Monetary Metals Supply and Demand Report: 8 Dec, 2013

The gold and silver prices dropped this week, 22 bucks and 46 cents respectively. Is this the bottom? Will the dollar begin to resume its fall this week? We would not be short gold here, for sure. Read on…

Here is the graph of the metals’ prices.

The Prices of Gold and Silver

Letter Dec 8 prices

We are interested in the changing equilibrium created when some market participants are accumulating hoards and others are dishoarding. Of course, what makes it exciting is that speculators can (temporarily) exaggerate or fight against the trend. The speculators are often acting on rumors, technical analysis, or partial data about flows into or out of one corner of the market. That kind of information can’t tell them whether the globe, on net, hoarding or dishoarding.

One could point out that gold does not, on net, go into or out of anything. Yes, that is true. But it can come out of hoards and into carry trades. That is what we study. The gold basis tells us about this dynamic.

Conventional techniques for analyzing supply and demand are inapplicable to gold and silver, because the monetary metals have such high inventories. In normal commodities, inventories divided by annual production can be measured in months. The world just does not keep much inventory in wheat or oil.

With gold and silver, stocks to flows is measured in decades. Every ounce of those massive stockpiles is potential supply. Everyone on the planet is potential demand. At the right price. Looking at incremental changes in mine output or electronic manufacturing is not helpful to predict the future prices of the metals. For an introduction and guide to our concepts and theory, click here.

Here is a graph of the ratio of the gold price to the silver price. This shows how many ounces of silver one needs, to buy an ounce of gold. The ratio rose by just under half a percent this week.

The Ratio of the Gold Price to the Silver Price

letter dec 8 ratio

For each metal, we will look at a graph of the basis and cobasis overlaid with the price of the dollar in terms of the respective metal. It will make it easier to provide terse commentary. The dollar will be represented in green, the basis in blue and cobasis in red.

 

Here is the gold graph. The February cobasis is now backwardated, at around 0.15% annualized positive carry.

The Gold Basis and Cobasis and the Dollar Price

Letter Dec 8 gold

The dark red lines show the rising dollar price—from 23.5mg to almost 25.5. This is about 7.7% in a month. As the price has risen, the cobasis has risen too. Think of the cobasis as a measure of scarcity.

The selloff this week was not led by dishoarding of physical metal. It was leveraged speculators capitulating. This does not mean the dollar couldn’t rise further, i.e. the gold price couldn’t go lower.

To put it in perspective, with this time to expiry for February, a cobasis of +0.15% is not atypical for 2013. The cobasis for the October contract was just above this level on August 6, and the August cobasis was just under this on June 6.

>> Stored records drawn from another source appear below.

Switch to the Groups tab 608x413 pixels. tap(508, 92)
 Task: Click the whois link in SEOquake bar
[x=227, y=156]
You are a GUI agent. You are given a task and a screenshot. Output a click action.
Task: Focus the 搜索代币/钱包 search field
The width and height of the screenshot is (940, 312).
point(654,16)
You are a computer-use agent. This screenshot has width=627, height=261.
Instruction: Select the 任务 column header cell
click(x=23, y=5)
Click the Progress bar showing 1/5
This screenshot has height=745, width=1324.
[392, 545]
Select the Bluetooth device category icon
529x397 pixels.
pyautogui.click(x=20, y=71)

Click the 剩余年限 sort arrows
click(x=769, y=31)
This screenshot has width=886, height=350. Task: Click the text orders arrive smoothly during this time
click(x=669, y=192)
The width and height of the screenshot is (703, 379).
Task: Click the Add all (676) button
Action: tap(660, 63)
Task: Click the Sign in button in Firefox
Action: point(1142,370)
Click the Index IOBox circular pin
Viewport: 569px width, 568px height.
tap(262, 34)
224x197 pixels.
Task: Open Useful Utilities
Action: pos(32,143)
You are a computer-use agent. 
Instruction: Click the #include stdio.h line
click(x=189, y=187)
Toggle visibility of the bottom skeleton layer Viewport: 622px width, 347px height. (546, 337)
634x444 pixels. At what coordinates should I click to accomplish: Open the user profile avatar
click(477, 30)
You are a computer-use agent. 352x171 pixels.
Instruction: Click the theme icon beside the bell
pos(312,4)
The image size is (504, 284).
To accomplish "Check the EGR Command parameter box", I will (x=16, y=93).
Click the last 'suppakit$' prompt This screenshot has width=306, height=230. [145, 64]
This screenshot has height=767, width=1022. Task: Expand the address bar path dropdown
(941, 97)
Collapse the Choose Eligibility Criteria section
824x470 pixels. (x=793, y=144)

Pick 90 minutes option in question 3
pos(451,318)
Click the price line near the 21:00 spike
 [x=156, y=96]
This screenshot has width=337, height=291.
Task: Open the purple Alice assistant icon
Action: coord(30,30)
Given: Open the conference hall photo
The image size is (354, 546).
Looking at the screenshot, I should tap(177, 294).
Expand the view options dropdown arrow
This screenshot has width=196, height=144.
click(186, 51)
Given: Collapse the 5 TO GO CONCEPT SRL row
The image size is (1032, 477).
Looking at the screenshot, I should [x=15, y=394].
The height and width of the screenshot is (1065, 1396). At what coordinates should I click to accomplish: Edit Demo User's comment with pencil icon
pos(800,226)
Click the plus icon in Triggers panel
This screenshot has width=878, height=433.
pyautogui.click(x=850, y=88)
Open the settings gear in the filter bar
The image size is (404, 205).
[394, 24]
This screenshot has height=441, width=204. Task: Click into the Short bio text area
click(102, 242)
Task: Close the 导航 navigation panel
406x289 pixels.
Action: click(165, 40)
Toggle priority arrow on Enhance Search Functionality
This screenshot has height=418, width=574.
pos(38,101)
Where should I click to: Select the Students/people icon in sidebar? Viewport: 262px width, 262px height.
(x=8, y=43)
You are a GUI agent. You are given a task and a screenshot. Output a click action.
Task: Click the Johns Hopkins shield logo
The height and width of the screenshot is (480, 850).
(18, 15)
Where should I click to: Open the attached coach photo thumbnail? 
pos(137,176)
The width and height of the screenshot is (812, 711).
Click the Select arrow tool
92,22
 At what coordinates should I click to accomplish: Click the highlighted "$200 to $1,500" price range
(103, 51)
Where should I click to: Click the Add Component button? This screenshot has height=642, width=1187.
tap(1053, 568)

The market has taken up much of the slack it developed throughout August. Of course, the gold price is $100 lower now. If those ever-present rumors of physical-gold buying in India and Asia are true, then there is also selling physical-gold selling somewhere. Perhaps the selling either doesn’t fit the goldbug permabull case, or perhaps the selling is not being done by large, famous entities.

Who knows? The point is that the market is not so loose as it was.

Now let’s look at silver.

The Silver Basis and Cobasis and the Dollar Price

Letter Dec 8 silver

Last week we said, “We see a sharp rise in the cobasis, though it’s impossible to tell if this is just the poor liquidity or if this is the start of a major move…” This week, Monday kept the level of the prior Friday. Then on Tuesday, the cobasis shot up further and it has held there. Interestingly, the cobases of farther contracts rose at first with March, but then fell back.

We have repeatedly described the tendency towards temporary backwardation and the broader tendency of the cobasis to rise as we near each contract month as a “reality distortion field.” We do not yet believe that there is tightness or shortage in the silver market. Clearly, a lot of the slack we saw at $24 in September or $22 in October is out of the market. There is less silver for sale, or more buyers, at $19.

Assuming that the cobasis holds its current level at this price (we’ll believe that when we see it), then we would not express a strong stance on the silver price.